# subgroup

Definition:
Let $(G,*)$ be a group and let $K$ be subset of $G$. Then $K$ is a subgroup of $G$ defined under the same operation if $K$ is a group by itself (with respect to $*$), that is:

• $K$ is closed under the $*$ operation.

• There exists an identity element $e\in K$ such that for all $k\in K$, $k*e=k=e*k$.

• Let $k\in K$ then there exists an inverse $k^{-1}\in K$ such that $k^{-1}*k=e=k*k^{-1}$.

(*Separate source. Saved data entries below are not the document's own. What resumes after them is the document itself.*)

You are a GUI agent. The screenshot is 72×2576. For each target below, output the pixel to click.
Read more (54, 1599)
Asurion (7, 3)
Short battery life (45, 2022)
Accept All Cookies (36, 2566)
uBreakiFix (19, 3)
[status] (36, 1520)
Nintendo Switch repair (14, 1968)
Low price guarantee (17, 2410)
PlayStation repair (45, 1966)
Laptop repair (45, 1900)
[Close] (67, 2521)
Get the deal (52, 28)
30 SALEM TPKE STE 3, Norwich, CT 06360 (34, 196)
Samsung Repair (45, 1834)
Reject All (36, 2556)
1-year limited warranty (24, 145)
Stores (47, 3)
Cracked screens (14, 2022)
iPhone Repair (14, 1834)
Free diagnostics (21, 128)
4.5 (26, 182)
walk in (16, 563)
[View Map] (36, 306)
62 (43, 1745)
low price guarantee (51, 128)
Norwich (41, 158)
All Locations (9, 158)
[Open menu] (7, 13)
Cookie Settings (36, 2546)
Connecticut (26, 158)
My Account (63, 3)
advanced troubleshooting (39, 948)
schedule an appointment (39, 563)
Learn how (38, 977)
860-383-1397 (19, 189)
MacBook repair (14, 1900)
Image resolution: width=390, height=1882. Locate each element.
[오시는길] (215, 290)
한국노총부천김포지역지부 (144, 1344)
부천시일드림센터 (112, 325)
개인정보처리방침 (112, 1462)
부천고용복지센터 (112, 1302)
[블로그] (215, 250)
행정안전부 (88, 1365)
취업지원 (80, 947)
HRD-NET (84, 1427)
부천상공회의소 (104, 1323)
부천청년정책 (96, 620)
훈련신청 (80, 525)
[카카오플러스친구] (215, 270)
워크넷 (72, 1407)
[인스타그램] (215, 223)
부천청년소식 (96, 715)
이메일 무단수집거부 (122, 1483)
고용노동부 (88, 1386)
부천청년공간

The subgroup is denoted likewise $(K,*)$. We denote $K$ being a subgroup of $G$ by writing $K\leq G$.

In addition the notion of a subgroup of a semigroup can be defined in the following manner. Let $(S,*)$ be a semigroup and $H$ be a subset of $S$. Then $H$ is a subgroup of $S$ if $H$ is a subsemigroup of $S$ and $H$ is a group.

Properties:

• The set $\{e\}$ whose only element is the identity is a subgroup of any group. It is called the trivial subgroup.

• Every group is a subgroup of itself.

• The null set $\{\}$ is never a subgroup (since the definition of group states that the set must be non-empty).

There is a very useful theorem that allows proving a given subset is a subgroup.

Theorem:
If $K$ is a nonempty subset of the group $G$. Then $K$ is a subgroup of $G$ if and only if $s,t\in K$ implies that $st^{-1}\in K$.

Proof: First we need to show if $K$ is a subgroup of $G$ then $st^{-1}\in K$. Since $s,t\in K$ then $st^{-1}\in K$, because $K$ is a group by itself.
Now, suppose that if for any $s,t\in K\subseteq G$ we have $st^{-1}\in K$. We want to show that $K$ is a subgroup, which we will accomplish by proving it holds the group axioms.

Since $tt^{-1}\in K$ by hypothesis, we conclude that the identity element is in $K$: $e\in K$. (Existence of identity)

Now that we know $e\in K$, for all $t$ in $K$ we have that $et^{-1}=t^{-1}\in K$ so the inverses of elements in $K$ are also in $K$. (Existence of inverses).

Let $s,t\in K$. Then we know that $t^{-1}\in K$ by last step. Applying hypothesis shows that

 $s(t^{-1})^{-1}=st\in K$

so $K$ is closed under the operation. $QED$

Example:

• Consider the group $(\mathbb{Z},+)$. Show that$(2\mathbb{Z},+)$ is a subgroup.

The subgroup is closed under addition since the sum of even integers is even.

The identity $0$ of $\mathbb{Z}$ is also on $2\mathbb{Z}$ since $2$ divides $0$. For every $k\in 2\mathbb{Z}$ there is an $-k\in 2\mathbb{Z}$ which is the inverse under addition and satisfies $-k+k=0=k+(-k)$. Therefore $(2\mathbb{Z},+)$ is a subgroup of $(\mathbb{Z},+)$.

Another way to show $(2\mathbb{Z},+)$ is a subgroup is by using the proposition stated above. If $s,t\in 2\mathbb{Z}$ then $s,t$ are even numbers and $s-t\in 2\mathbb{Z}$ since the difference of even numbers is always an even number.